Berpangkal pada sumber rasio, aliran ini berpangaruh besar terhadap perkembangan pemikiran tokoh-tokoh filsafat sesudahnya, diantaranya di Prancis Blaisc Pascal (1623-1662M), Baruch Spinoza di Netherland (1632- 1677M), dan Libnis (1646-1716) di Jerman. Walaupun corak pemikirannya berbeda menurut sudut pandang masing-masing, akan tetapi substansi teorinya yang digunakan sebagai landasan hipotesisnya tetap tunggal yakni rasio.

Tahap awal rasionalisme yang ditandai oleh empat tokoh besar di atas, lebih menfokuskan pada sikap mereka terhadap cara kerja apriori dan Aposteriori dalam filsafat dan ilmu pengetahuan. Baru pada abad Ke- 20-an cara kerja maupun dasar teoritis ilmu-ilmu di soroti lebih tajam dalam lingkup filsafat. Sebelumnya ilmu pengetahuan didekati dengan hukum dan aturan-aturan yang ketat dan harus dirumuskan dalam suatu teori dari hasil observasi. Dengan kata lain, mereka lebih memusatkan perhatiannya pada hubungan antara teori dengan keterangan observasi, tanpa memperhatikan asal mula dan pertumbuhan teori yang kompleks dalam kajian ilmiah.

Atas dasar ini, Imre Lakatos mencoba memberikan tawaran metode/teori alternatif di dalam usaha menggarahkan teori sebagai struktur dan program riset dan menentukan kriteria tentang rasionalitas.

3. IDEALISME OBJEKTIF (Ficthe-Sheilling-Hegel)

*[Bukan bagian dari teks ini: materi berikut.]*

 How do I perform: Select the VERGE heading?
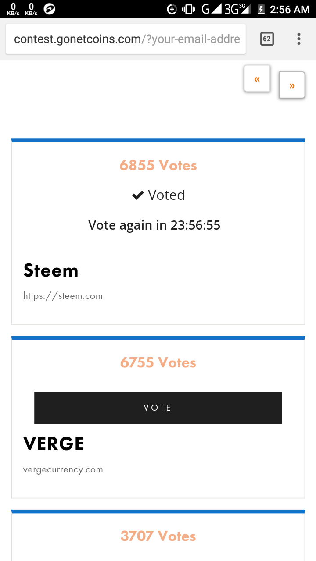(54, 444)
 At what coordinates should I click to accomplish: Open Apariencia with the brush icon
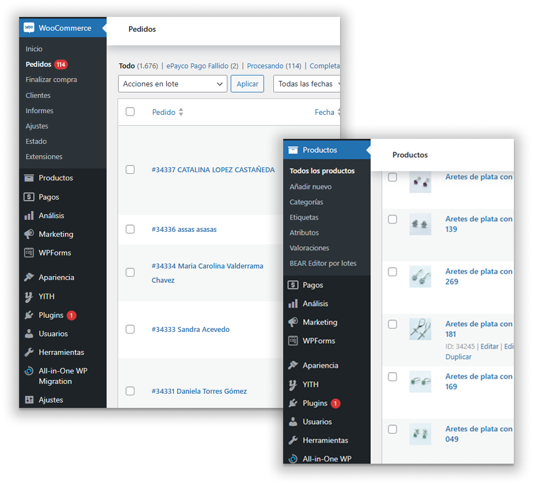28,277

Di dalam filsafat, idialisme adalah doktrin yang mengajarkan dunia fisik hanya dapat difahami dalam kebergantungannya pada jiwa (mind), spirit (roh), istilah ini diambil dari “idea” yaitu sesuatu yang hadir dalam jiwa. Keyakinan in ada Plato. Pada filsafat modern pandangan ini mula-mula kelihatan pada George Berkeley (1685-1753), yang menyatakan hakikat objek-objek fisik adalah idea-idea. Leibniz menggunakan permulaan ini pada abad ke-18; menamakan pemikiran Plato sebagai lawan materialisme Epicurus (Resse:243).

Idiealisme mempunyai argumen epistemologi tersendiri. Oleh karena itu tokoh-tokoh teisme yang mengajarkan bahwa materi bergantung pada spirit tidak disebut idealis karena mereka tidak menggunakan argumen epistemologi yang digunakan oleh idealisme, mereka yang menggunakan argumen yang mengatakan bahwa “objek-objek fisik pada akhirnya adalah ciptaan tuhan” argumen orang-orang idealis mengatakan bahwa objek-objek fisik tidak dapat dipahami terlepas dari spirit.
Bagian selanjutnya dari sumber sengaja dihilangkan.